Indeed, in light of the many of the proposals for Iraq that have been floating around since the mid-term elections in November, the Euro-press has been abuzz in speculation that the Bush Administration is about to abandon neo-conservative idealism in favour of a return to the more traditional realism that marked American foreign policy during the Cold War. But nothing could be further from the truth.
The reality is that classical realpolitik is a European relic of an earlier age in American statecraft that is largely responsible for the geo-political insanity that is the contemporary Middle East. That 'realism' has for most of the past 100 years coddled dictators and championed faux regional 'peace' conferences that are directly responsible for most of the systemic instability that plagues the Arab world today.

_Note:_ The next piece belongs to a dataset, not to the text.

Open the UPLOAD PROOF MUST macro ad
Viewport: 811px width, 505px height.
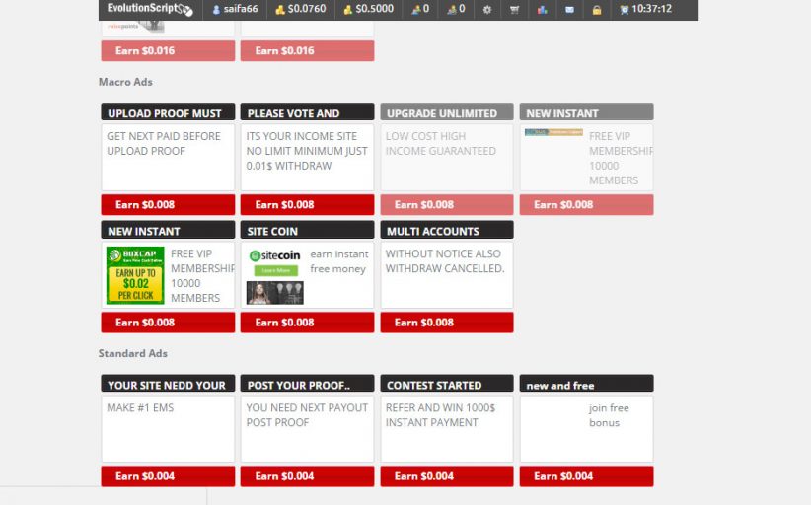pos(168,113)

It is also the same realism that provoked so much outrage among the American and European left during the Cold War, but somewhat incredibly is now being celebrated by those who call themselves 'progressives'. Indeed, the 'realism' that is suddenly in fashion with many left-wing 'intellectuals' is in fact a euphemism for cynicism, for playing for time and for passing up opportunities that carry high risks but potentially great rewards.
Such realism is, however, regressive, not progressive. It is also unrealistic. Indeed, old school realism denies reality because in its essence, realpolitik promotes short-term gain at the expense of long-term security. And what today's Middle East needs most is a long-term strategy, not a short-term fix.

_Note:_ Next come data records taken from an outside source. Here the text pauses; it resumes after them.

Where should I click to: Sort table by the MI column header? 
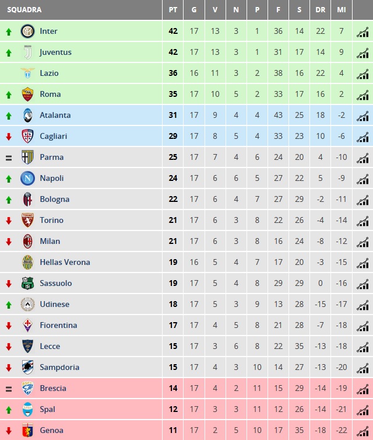tap(342, 10)
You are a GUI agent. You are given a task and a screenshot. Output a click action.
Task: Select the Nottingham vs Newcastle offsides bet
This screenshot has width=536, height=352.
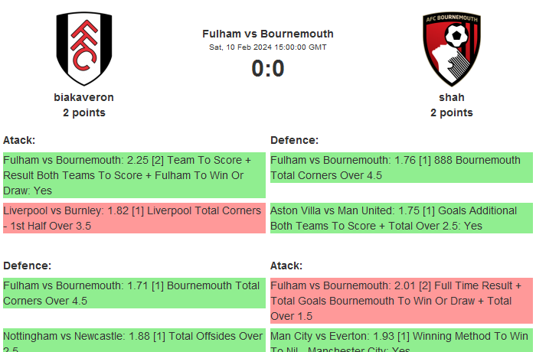[134, 339]
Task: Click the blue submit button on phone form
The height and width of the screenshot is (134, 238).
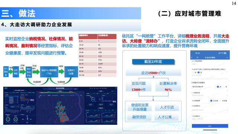Action: tap(210, 126)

In this context, the only true realists in the world today are the neo-conservative thinkers advising the Bush Administration. Indeed, the neo-cons are the only foreign policy intellectuals to recognize that the old way of doing things in the Middle East is no longer sustainable in an era that combines weapons of mass destruction with Islamic terrorism.
Moreover, only the neo-cons have had the presence of mind to articulate a long-term vision for creating a new sustainable order in the Middle East. Even though the neo-con project to bring democracy to the Arab world is bound to suffer short-term setbacks like those in Iraq, neo-conservatism as an ideology is here to stay because the 'realist' status quo is not a realistic long-term alternative.
In war there usually are only two possible outcomes: victory or defeat. In the final analysis, therefore, most experts agree that the United States really has only two options in Iraq: one is to stay and win, the other is to leave and lose. Any attempts to chart a middle course cannot succeed because they ignore the reality that the Iraqi military is not yet ready to secure Iraq without the continued presence of American troops. And even the most optimistic Pentagon planners say that it might take another 10 years to create a stable and competent Iraqi army.
This implies that even with Democrats in control of Congress, American troops are sure to be in Iraq (not to mention the greater Middle East) for well into the foreseeable future. It also means that the neo-conservative Bush Doctrine will be operative long after a new occupant enters the White House in January 2009, regardless of whether the next president is a Republican or a Democrat.
Thus by refusing to enunciate a meaningful foreign policy vision of their own, either for Iraq or for anywhere else, European political elites are choosing to remain largely irrelevant to the great questions of this era. The upshot is that it will be the neo-cons, not the cynics on the European left, who will shape the future. Welcome to reality.